**Instructions**
• 1. Answer these questions using the post on aligning care objectives:
(a) On what date was the post published?
(b) To whom, and with what title, is the "Chronic Care Model" attributed?
(c) What does the post identify as the most important goal among all the actors of the treatment plan?
• 2. From the post on aligning care objectives, extract the stretch from "For those who" through "far as possible.".
• 3. Extend the post on aligning care objectives, continuing from where it stops.

**Page text**
++++++++
Monday 16 March 2015

Aligning care objectives








In last week’s post, I was showing you the benefits of coordination and the difficulties of integration but only in terms of organizational models, of course. However, now I believe it’s time to enter another innermost level, the clinical process, and for this reason I want to emphasize that regardless of models, aligning care objectives is the key step to improving clinical outcomes. To illustrate what I mean, I thought of an example. Imagine an emergency doctor responding to a person suffocating and, as it can not be otherwise, his goal should be in reducing the clinical problem and helping the patient to recover his normal breathing as soon as possible. But if it turns out that the patient is a complex chronic, the issue is that the doctor should also bear in mind that his action should be performed by the wagnerian chronicity model: What are the circumstances of this patient? Does he live alone? How many relapses has he had lately? Is there a professional team that takes care of him continuously? Can I contact them? From the answers to these questions will depend that the undertaken actions after diuretics and oxygen, are really effective and that the system holistically is able to improve the quality of life of that person.

For those who are not used with the terminology and with the concepts of chronicity, allow me a brief reminder of the model "Chronic Care Model" attributed to Edward Wagner, Director Emeritus of McColl Centre for Health Care Innovation:

See how the emergency doctor (we continue with the case of the patient who goes to the emergency room because he is suffocating) should act as part of an individualized treatment plan that should involve resources that are usually employed in the community, such as in social services and primary health care, but especially in the nearest environment, family and caregivers. Also, among all the actors of the treatment plan, it should be clear that the most important goal is to help the patient understand his illness (self-management support), know how to prevent crises and learn how to manage the symptoms and signs in as far as possible.
++++++++
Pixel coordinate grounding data
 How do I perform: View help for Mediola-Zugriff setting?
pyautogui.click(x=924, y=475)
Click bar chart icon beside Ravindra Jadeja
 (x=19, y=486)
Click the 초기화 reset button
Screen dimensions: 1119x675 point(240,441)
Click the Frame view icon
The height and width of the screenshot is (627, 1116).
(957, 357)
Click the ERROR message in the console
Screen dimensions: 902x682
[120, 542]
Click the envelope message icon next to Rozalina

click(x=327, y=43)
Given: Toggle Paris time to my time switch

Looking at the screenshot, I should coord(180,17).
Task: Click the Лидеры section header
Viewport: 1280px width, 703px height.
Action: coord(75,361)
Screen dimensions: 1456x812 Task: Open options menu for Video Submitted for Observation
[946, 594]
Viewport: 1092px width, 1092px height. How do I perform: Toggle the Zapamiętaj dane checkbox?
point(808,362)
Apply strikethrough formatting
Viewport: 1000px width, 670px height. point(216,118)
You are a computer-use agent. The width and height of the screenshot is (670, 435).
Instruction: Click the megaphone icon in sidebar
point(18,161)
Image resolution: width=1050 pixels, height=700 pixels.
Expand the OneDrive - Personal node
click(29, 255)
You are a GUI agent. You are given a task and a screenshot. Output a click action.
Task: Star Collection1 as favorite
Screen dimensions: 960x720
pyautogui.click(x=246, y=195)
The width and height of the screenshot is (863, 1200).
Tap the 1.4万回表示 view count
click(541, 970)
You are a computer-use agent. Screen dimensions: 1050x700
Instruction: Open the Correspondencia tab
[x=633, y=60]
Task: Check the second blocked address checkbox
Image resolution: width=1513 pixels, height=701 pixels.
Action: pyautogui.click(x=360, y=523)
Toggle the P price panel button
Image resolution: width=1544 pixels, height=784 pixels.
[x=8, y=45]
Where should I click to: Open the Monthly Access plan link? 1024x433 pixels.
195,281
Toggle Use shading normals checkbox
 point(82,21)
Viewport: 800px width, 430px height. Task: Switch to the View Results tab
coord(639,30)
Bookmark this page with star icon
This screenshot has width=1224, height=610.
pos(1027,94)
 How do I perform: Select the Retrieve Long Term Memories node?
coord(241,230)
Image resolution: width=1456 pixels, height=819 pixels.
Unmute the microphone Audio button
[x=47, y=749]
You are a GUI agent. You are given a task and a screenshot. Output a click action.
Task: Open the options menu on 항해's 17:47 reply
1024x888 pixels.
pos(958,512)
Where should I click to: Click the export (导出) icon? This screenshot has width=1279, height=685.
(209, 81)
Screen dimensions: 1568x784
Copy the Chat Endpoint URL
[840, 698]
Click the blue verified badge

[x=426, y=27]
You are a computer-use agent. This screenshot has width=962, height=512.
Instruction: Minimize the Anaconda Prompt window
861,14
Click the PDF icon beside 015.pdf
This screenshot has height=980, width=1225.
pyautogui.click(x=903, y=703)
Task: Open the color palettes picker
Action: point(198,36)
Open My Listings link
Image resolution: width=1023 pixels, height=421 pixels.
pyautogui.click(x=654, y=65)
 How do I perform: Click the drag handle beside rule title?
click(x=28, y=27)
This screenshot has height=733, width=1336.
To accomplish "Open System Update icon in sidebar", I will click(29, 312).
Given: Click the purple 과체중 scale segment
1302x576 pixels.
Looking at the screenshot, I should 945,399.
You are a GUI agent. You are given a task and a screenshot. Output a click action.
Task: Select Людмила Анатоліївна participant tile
++++++++
**Results by task**
• 1.
(a) Monday 16 March 2015.
(b) Edward Wagner, Director Emeritus of McColl Centre for Health Care Innovation.
(c) To help the patient understand his illness (self-management support), know how to prevent crises and learn how to manage the symptoms and signs as far as possible.

• 2.
For those who are not used with the terminology and with the concepts of chronicity, allow me a brief reminder of the model "Chronic Care Model" attributed to Edward Wagner, Director Emeritus of McColl Centre for Health Care Innovation:

See how the emergency doctor (we continue with the case of the patient who goes to the emergency room because he is suffocating) should act as part of an individualized treatment plan that should involve resources that are usually employed in the community, such as in social services and primary health care, but especially in the nearest environment, family and caregivers. Also, among all the actors of the treatment plan, it should be clear that the most important goal is to help the patient understand his illness (self-management support), know how to prevent crises and learn how to manage the symptoms and signs in as far as possible.

• 3.
After this long introduction, the focus of this post is to explain that there are two very different ways of advancing towards the alignment of objectives:

Extraordinarily conventional programs: those that we call "codes" that are really conventional in relation to what is usual in the health sector. All professionals that at any a given time, are attending a patient bearing the label of stroke code or myocardial code or of a process of organ donation with subsequent transplantation know that they need to act according to a well thought out action plan, also know they are forced to do things in a certain way, regardless of the company that pays their wages or the local health care model. These programs are giving results so extraordinarily good that are difficult to replicate in other illnesses.

Individualized care plans (ICP). For the pathologies that are not likely to be standardized, which constitutes the majority, but that require a lot of coordination of various professionals, the ICP is the primary instrument, but for it to work properly, the ICP should be drawn in multidisciplinary team meetings to which everyone that has something to do with the care process should be able to have a say, so that afterwards they can perform the action that it’s attributed to them.

Alignment of care objectives is the basic clinical instrument for addressing clinical processes for complex patient, but do not forget that this is an element that requires well led and cohesive multidisciplinary teams.